Declarações do presidente geram controvérsia e expõem divergências sobre enfrentamento ao crime organizado
O presidente Luiz Inácio Lula da Silva classificou como “desastrosa” a Operação Contenção — ação conjunta das forças de segurança do Rio de Janeiro que, no fim de outubro, resultou na morte de 121 pessoas, incluindo quatro policiais. A declaração, dada nesta terça-feira (4), em entrevista a agências internacionais, reacendeu o debate sobre o papel do Estado no combate à criminalidade e levantou críticas sobre a postura do governo federal diante da escalada da violência nas comunidades dominadas pelo tráfico.
“O dado concreto é que a operação, do ponto de vista da quantidade de mortes, as pessoas podem considerar um sucesso, mas do ponto de vista da ação do Estado, eu acho que ela foi desastrosa”, afirmou o presidente, ao defender a realização de uma investigação independente. “A ordem do juiz era de prisão, não de matança, e houve uma matança.”
A fala de Lula foi vista por parte de especialistas em segurança como um gesto de deslegitimação do esforço das polícias estaduais na tentativa de conter o avanço do Comando Vermelho (CV), facção que há décadas impõe medo, domina territórios e age como um verdadeiro cartel do crime no país. A operação, que mobilizou 2.500 agentes, foi a mais letal da história do Rio de Janeiro e tinha como alvo os principais líderes do grupo, responsáveis por coordenar ataques armados e o tráfico em diferentes comunidades.

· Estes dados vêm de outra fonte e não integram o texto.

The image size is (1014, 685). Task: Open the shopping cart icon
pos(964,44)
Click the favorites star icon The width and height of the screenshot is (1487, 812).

O governador fluminense, Cláudio Castro, defendeu a ação, afirmando que “todos os criminosos que se renderam foram presos” e classificando o resultado como “um sucesso”. Já o governo federal sinalizou apoio a uma apuração paralela, sob justificativa de “garantir transparência e responsabilização”.
Direitos humanos e o direito à vida dos inocentes
As críticas do presidente contrastam com o sentimento de parte da população brasileira, que vê nas operações policiais um último recurso contra o domínio do crime organizado. Pesquisas recentes mostram que cresce o número de brasileiros favoráveis à tipificação das ações de facções como terrorismo, justamente pela forma como essas organizações agem — impondo toque de recolher, controlando comunidades inteiras e aterrorizando moradores e comerciantes.
Analistas avaliam que, ao adotar um discurso voltado mais para a pauta dos direitos humanos, o governo corre o risco de se distanciar da percepção social de urgência por segurança e ordem. “O crime organizado não apenas desafia o Estado; ele o substitui em muitos territórios. Equiparar essas ações a terrorismo seria um passo simbólico e jurídico importante para recuperar o controle e a esperança”, avalia um pesquisador de políticas criminais ouvido pela reportagem.
Enquanto Lula participa, em Belém, dos preparativos para a COP30 — conferência global sobre mudanças climáticas —, o tema da segurança pública volta a dividir opiniões no Brasil. De um lado, a cobrança por investigações independentes. De outro, o apelo de milhões de brasileiros que se sentem reféns de facções que, há anos, agem com a mesma brutalidade de grupos terroristas.